## EXERCISE
Repeat the records below exactly, leaving out every picture.
[INFORMATION GIVEN]
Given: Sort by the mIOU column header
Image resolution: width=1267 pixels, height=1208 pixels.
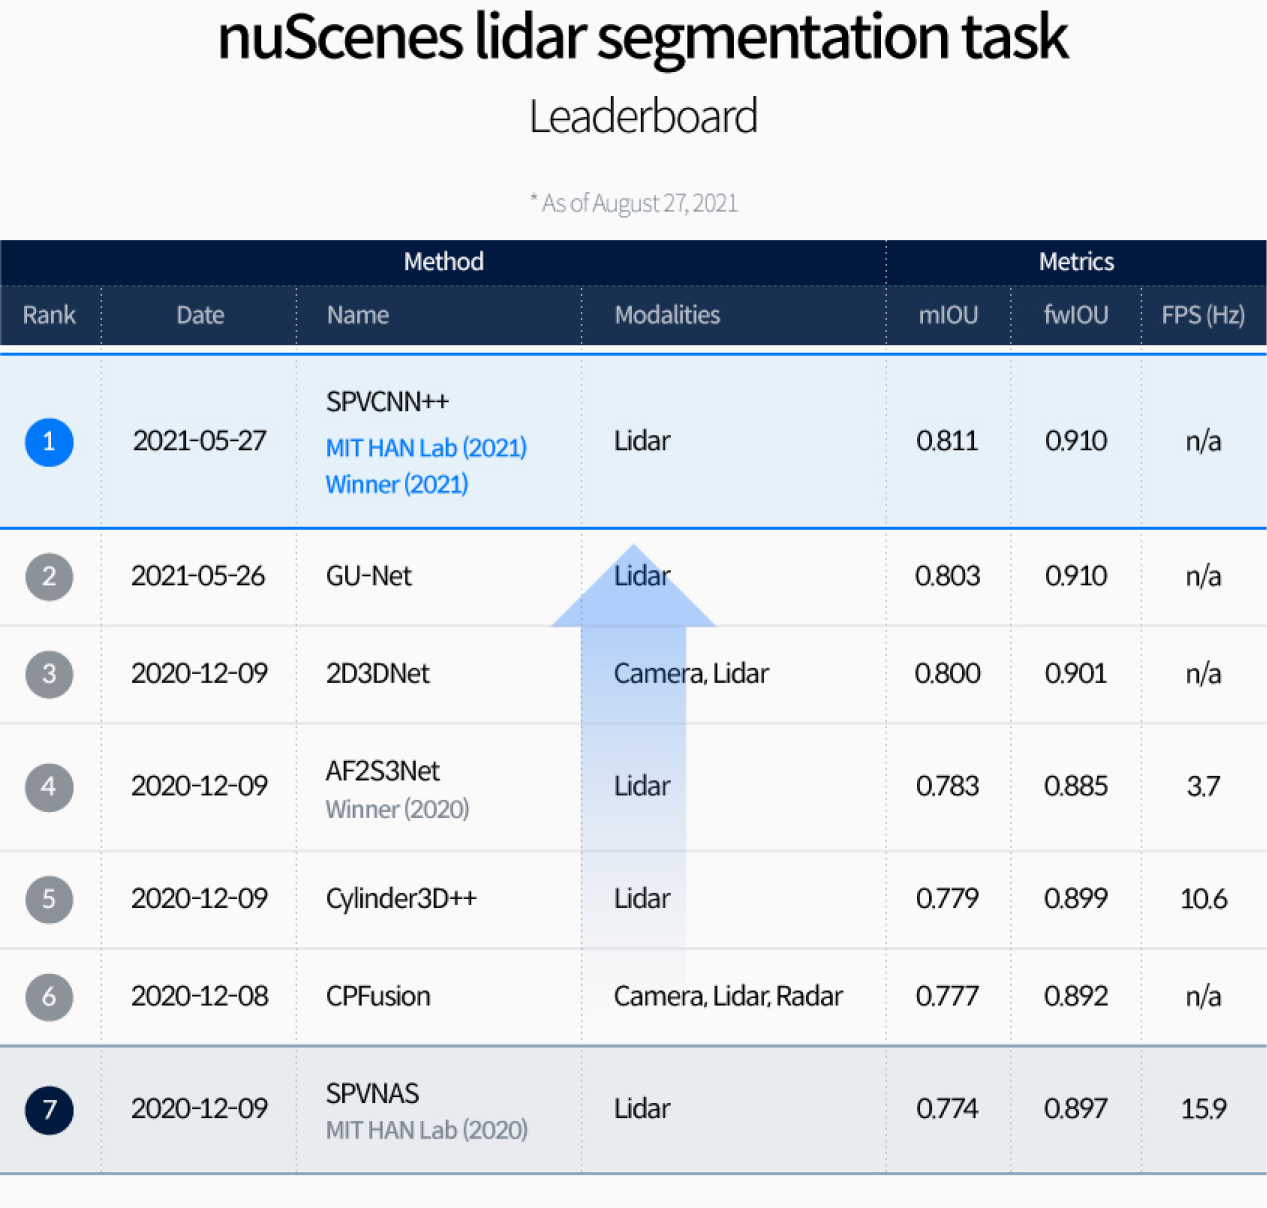Looking at the screenshot, I should (948, 315).
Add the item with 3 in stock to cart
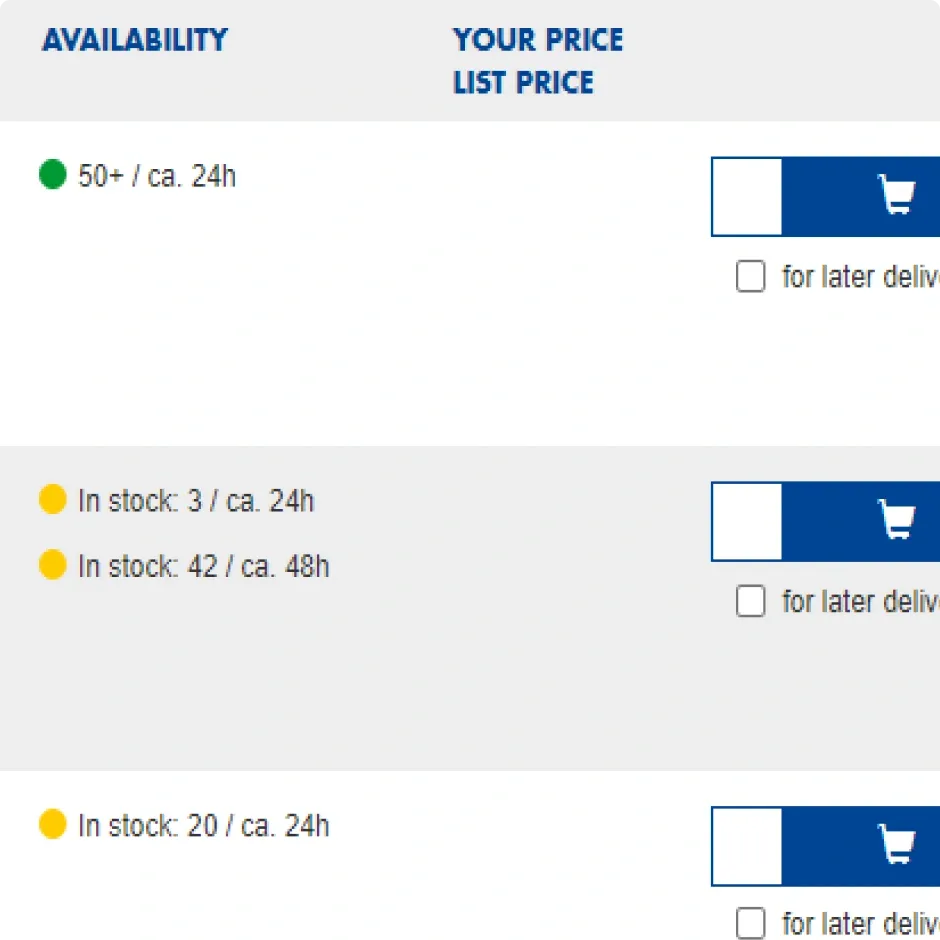 point(895,521)
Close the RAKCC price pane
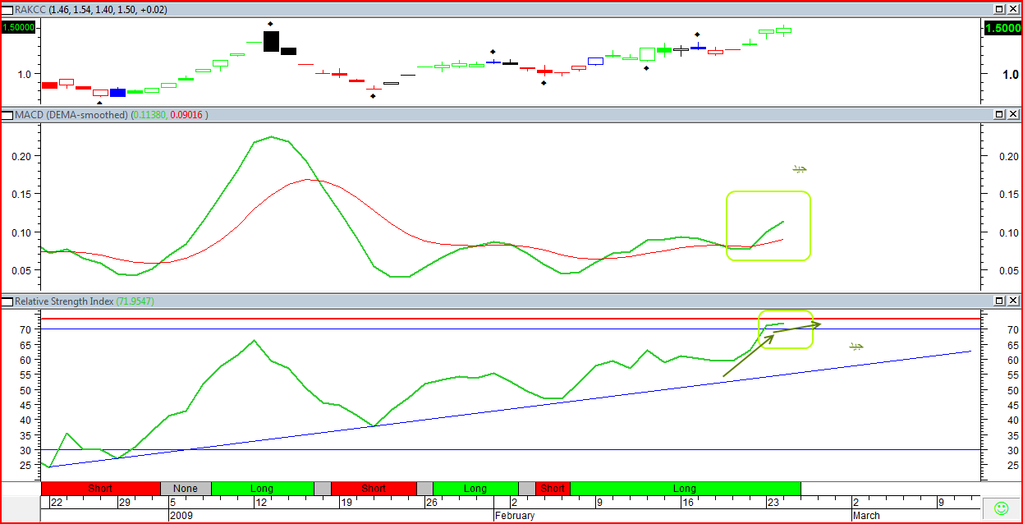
[/INFORMATION GIVEN]
## EXERCISE SOLUTION
Given: Sort by the mIOU column header
Image resolution: width=1267 pixels, height=1208 pixels.
Looking at the screenshot, I should (948, 315).
Add the item with 3 in stock to cart
 point(895,521)
Close the RAKCC price pane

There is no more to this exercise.